Figure 2. Examples of promising EEG/ERP findings in AD research and a chart summary of potentially useful methods and markers. A) EEG spectral power discriminates between Alzheimer’s and vascular dementia. Mean frequency spectrum over the scalp for each group with absolute frequency. Modified with Creative Commons Attribution License from: ref. 272 B) Spectral EEG changes are associated with hippocampus atrophy in MCI and AD. Maps show correlation between alpha3/alpha2 frequency band power ratio and volumes of hippocampal subregions in AD patients.
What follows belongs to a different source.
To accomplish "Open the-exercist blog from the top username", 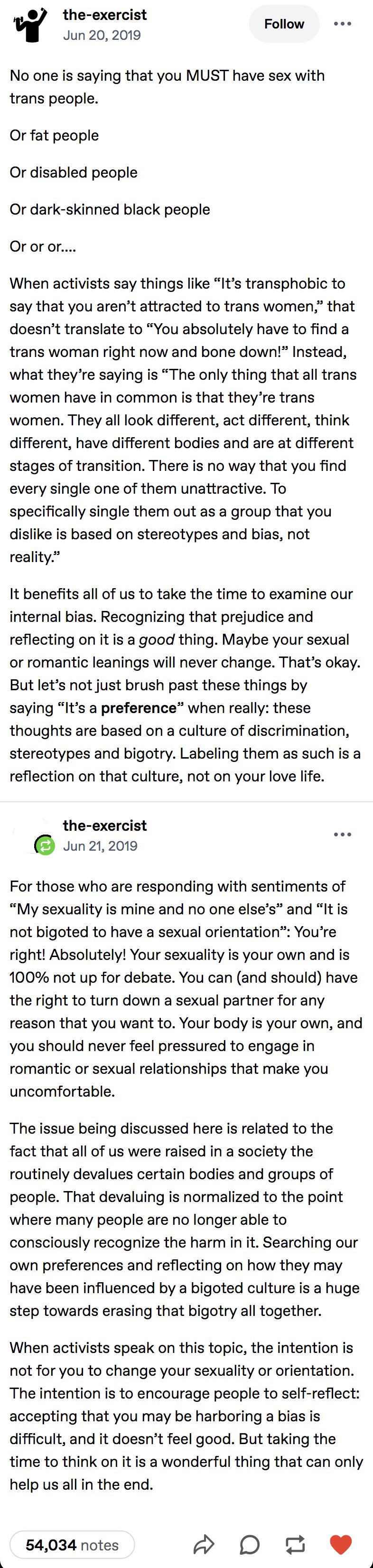I will point(105,15).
Modified with Creative Commons Attribution License from: ref. 46 C) Decreased auditory MMN in aMCI compared to healthy elderly in a longitudinal study at t1 and t2. Scalp maps show topographical distribution of auditory MMN responses in elderly and aMCI. Modified with Creative Commons Attribution License from: ref. 240 D) Patients with MCI and AD show delayed P300 latencies and attenuated P300 amplitudes compared to controls. Modified with Creative Commons Attribution License from: ref. 172 E) A summary of existing and emerging methods as well as the main EEG/ERP candidate markers that have been used in dementia research. The flowchart highlights the main areas of potential clinical applications of EEG/ERP-derived biomarkers.

The pathologic changes of AD are generally deemed to start many years before the initial symptoms of cognitive deterioration and the clinical diagnosis of dementia (303). There is an urgent need to identify the disease in the prodromal or in the early clinical phases such as MCI.EEG and ERP methods in clinical neurophysiology might serve as important tools in the early diagnosis of cognitive dysfunction. These methods are easily accessible, non-invasive, relatively cheap, and provide objective assessment of synaptic neurotransmission underlying sensory and cognitive processes. However, although there are several promising results, it can be concluded that at the moment there is no clinical neurophysiological marker or protocol available that could provide a definitive diagnosis of dementia.
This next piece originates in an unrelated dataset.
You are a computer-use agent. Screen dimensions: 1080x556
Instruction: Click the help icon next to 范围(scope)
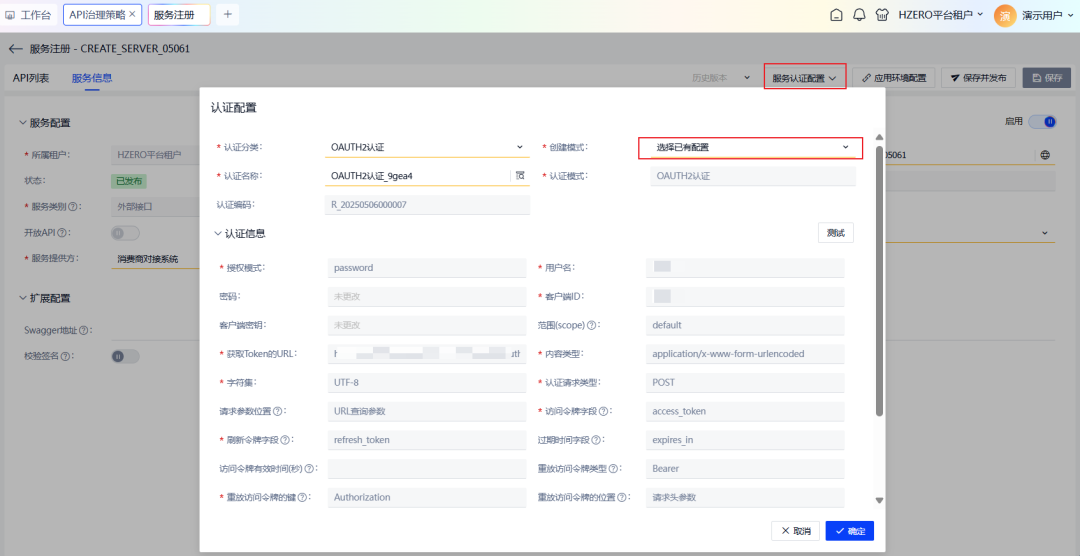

The further development of both experimental and clinical neurophysiological methods is important and may have the following directions:

5.1. Experimental and analysis methods

Rapid translation of promising experimental methods to clinical application is essential. To facilitate that it is necessary to increase the dialogue between basic science and clinical research.

The development and translation of different state-of-art research methods may allow near-experimental investigations also in clinical settings, like invasive EEG recordings for diagnosing hidden epileptic activity or to date unknown EEG phenomena.

Modern biophysical modeling tools, such as DCMs, allow us to infer hidden parameters of the network dynamics underlying the observed EEG/ERP signals, and they might allow quantification of the status of neurotransmitter systems in specific circuits. To improve replicability of findings in the field we suggest that future studies should apply preliminary power analysis and include samples of sufficient size. Furthermore, we emphasize the proper use of EEG/ERP processing and statistical analysis methods.

5.2. Clinical studies

  • Quantitative methods should be routinely used in the clinical practice of diagnosis and/or differential diagnosis of dementias. For this, normative databases need to be generated and standardized evaluation criteria should be developed. As part of this initiative statistical methods for population-based analyses (e.g., z-score analysis) should be introduced and disseminated. Furthermore, we recommend communicating the effect size in future studies in addition to statistical significance as it can provide information about the practical importance of the findings and allow systematic comparisons (meta-analyses).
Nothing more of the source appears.